The brilliant figure and her two attendants moved forward under the shade of a huge ceremonial umbrella of yellow oiled paper, which looked like a membrane or like old vellum, and upon which were written in Chinese characters the personal name of the lady chosen for the honour and the name of the house in which she was an inmate. The shaft of this umbrella, some eight or nine feet long, was carried by a sinister being, clothed in the blue livery of the Japanese artisan, a kind of tabard with close-fitting trousers. He kept twisting the umbrella-shaft all the time with a gyrating movement to and fro, which imparted to the disc of the umbrella the hesitation of a wave. He followed the Queen with a strange slow stride. For long seconds he would pause with one foot held aloft in the attitude of a high-stepping horse, which distorted his dwarfish body into a diabolic convulsion, like Durer’s angel of horror. He seemed a familiar spirit, a mocking devil, the wicked Spielmann of the “Miracle” play, whose harsh laughter echoes through the empty room when the last cup is emptied, the last shilling gone, and the dreamer awakes from his dream.
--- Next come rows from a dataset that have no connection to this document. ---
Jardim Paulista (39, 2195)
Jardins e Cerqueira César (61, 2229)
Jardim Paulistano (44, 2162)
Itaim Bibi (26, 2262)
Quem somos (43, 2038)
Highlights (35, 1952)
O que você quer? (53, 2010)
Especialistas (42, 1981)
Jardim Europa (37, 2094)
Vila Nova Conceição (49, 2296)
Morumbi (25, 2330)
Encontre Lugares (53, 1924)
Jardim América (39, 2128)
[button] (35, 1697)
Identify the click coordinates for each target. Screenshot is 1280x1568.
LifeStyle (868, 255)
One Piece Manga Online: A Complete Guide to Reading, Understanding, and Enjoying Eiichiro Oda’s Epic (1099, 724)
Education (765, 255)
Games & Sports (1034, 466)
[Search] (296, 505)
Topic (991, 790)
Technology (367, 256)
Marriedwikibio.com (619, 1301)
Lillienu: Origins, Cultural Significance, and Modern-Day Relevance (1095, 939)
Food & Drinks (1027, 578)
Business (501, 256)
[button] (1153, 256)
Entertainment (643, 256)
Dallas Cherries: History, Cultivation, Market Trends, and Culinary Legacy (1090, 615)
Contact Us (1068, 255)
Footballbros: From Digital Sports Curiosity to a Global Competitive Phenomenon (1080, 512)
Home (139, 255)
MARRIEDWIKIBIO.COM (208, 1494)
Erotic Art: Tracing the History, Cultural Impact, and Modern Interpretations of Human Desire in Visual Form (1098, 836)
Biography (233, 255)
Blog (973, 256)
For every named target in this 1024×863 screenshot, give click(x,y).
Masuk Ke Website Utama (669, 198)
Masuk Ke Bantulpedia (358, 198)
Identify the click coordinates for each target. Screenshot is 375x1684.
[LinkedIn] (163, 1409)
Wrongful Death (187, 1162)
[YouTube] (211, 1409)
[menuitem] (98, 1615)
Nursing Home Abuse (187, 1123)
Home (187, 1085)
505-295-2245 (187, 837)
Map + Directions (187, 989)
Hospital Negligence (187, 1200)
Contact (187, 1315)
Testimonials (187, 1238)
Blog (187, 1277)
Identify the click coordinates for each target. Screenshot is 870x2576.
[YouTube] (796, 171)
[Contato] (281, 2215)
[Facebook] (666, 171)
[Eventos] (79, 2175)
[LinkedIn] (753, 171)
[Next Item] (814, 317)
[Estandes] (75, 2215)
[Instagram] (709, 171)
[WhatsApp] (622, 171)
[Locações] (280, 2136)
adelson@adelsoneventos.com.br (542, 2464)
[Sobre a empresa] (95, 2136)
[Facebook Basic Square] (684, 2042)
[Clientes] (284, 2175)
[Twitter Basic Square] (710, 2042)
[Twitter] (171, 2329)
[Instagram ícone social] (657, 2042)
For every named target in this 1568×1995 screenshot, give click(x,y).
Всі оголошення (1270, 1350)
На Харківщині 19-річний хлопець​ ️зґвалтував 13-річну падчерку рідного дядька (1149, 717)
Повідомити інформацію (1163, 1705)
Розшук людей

Behind him followed five or six men carrying large oval lanterns, also inscribed with the name of the house; and after them came a representative collection of the officials of the proud establishment, a few foxy old women and a crowd of swaggering men, spotty and vicious-looking. The Orian (Chief Courtesan) reached the cross-roads. There, as if moved by machinery or magnetism, she slowly turned to the left. She made her way towards one of a row of small, old-fashioned native houses, on the road down which the Barringtons had come. Here the umbrella was lowered. The beauty bowed her monumental head to pass under the low doorway, and settled herself on a pile of cushions prepared to receive her.
Almost at once the popular interest was diverted to the appearance of another procession, precisely similar, which was debouching from the opposite road. The new Orian garbed in blue, with a sash of gold and a design of cherry-blossom, supported by her two little attendants, wobbled towards another of the little houses. On her disappearing a third procession came into sight.
“Ah!” sighed Asako, “what lovely kimonos! Where do they get them from?”
“I don’t know,” said Yae, “some of them are quite old. They come out fresh year after year for a different girl.”